• **BRIEF**
From the entries below, copy every line that contains the string "icon".

Entries showing where items appear
↓

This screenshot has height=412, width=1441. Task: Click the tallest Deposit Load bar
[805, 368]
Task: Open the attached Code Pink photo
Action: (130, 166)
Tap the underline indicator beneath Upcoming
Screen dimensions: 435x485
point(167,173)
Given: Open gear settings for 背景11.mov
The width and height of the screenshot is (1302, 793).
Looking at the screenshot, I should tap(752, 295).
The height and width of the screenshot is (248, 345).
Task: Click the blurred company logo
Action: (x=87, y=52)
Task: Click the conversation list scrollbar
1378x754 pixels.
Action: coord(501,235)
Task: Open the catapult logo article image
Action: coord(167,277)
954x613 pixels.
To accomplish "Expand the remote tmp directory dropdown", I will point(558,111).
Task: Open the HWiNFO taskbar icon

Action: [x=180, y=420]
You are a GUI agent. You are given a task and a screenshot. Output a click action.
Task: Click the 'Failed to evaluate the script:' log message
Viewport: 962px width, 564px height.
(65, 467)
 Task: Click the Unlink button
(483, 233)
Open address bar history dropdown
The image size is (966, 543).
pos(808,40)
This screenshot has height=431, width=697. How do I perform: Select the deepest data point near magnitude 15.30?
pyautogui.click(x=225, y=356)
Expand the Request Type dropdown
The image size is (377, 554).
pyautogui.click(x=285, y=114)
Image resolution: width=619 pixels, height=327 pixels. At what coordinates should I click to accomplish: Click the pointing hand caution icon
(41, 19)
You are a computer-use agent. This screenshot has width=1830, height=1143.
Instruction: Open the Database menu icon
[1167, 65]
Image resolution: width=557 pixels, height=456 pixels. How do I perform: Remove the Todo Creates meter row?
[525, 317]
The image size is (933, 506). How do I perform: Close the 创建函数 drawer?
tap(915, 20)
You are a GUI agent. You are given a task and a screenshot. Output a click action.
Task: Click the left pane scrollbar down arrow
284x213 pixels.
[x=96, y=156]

↑

• **EXERCISE OUTPUT**
Task: Open the HWiNFO taskbar icon
Image resolution: width=619 pixels, height=327 pixels. At what coordinates should I click to accomplish: Click the pointing hand caution icon
Instruction: Open the Database menu icon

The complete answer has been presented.